■ 読む文章:
-- -- --
№749 駅の時刻表から見る 私鉄ダイヤの変遷 4.小田急江ノ島線藤沢駅(前)
神奈川県藤沢市の今年(2012(H24)年)4月1日時点の人口が41万5,211人となり、横須賀市を抜いて神奈川県内4位となったと、先日報道がありました。
横浜・川崎・相模原の政令指定都市以外では、最も人口の多い市となった事になります。
要因は色々あるのですが、鉄道網の整備もその一つで、湘南台への相鉄いずみ野線・横浜市営地下鉄の乗り入れ、JR湘南新宿ラインの運行開始等が挙げられます。
これらの路線を結び、市域を南北に貫くのが、小田急江ノ島線です。
小田原線の一支線という枠を越え、新都心と湘南を結ぶ幹線的な役割も担っています。
-- -- --
■ やること:
上の文章によると、2012年4月1日時点の藤沢市の人口は何人ですか。

■ 渡された情報:
-- -- --
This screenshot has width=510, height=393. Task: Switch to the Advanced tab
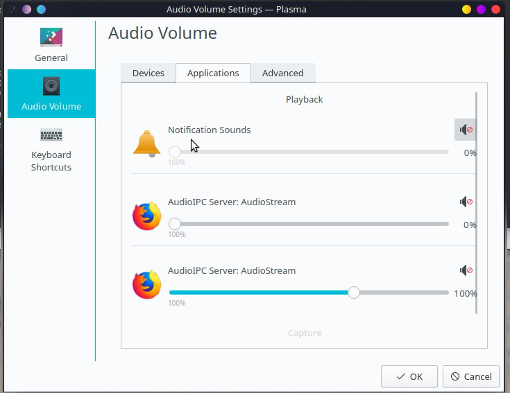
-- -- --
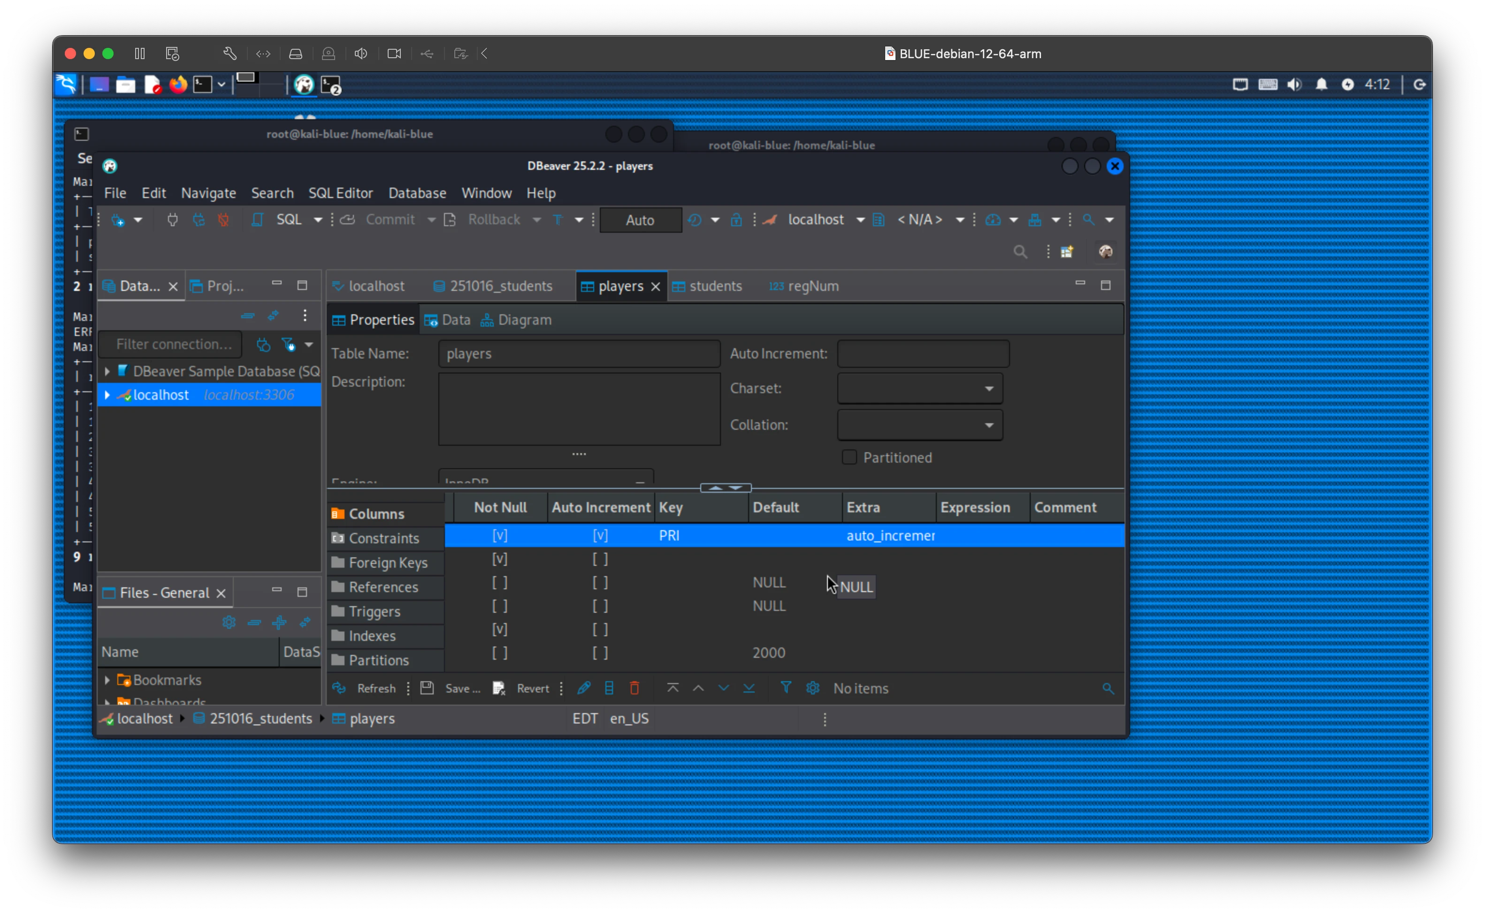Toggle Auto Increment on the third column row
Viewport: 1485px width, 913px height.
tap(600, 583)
-- -- --
■ 答え:
41万5,211人です。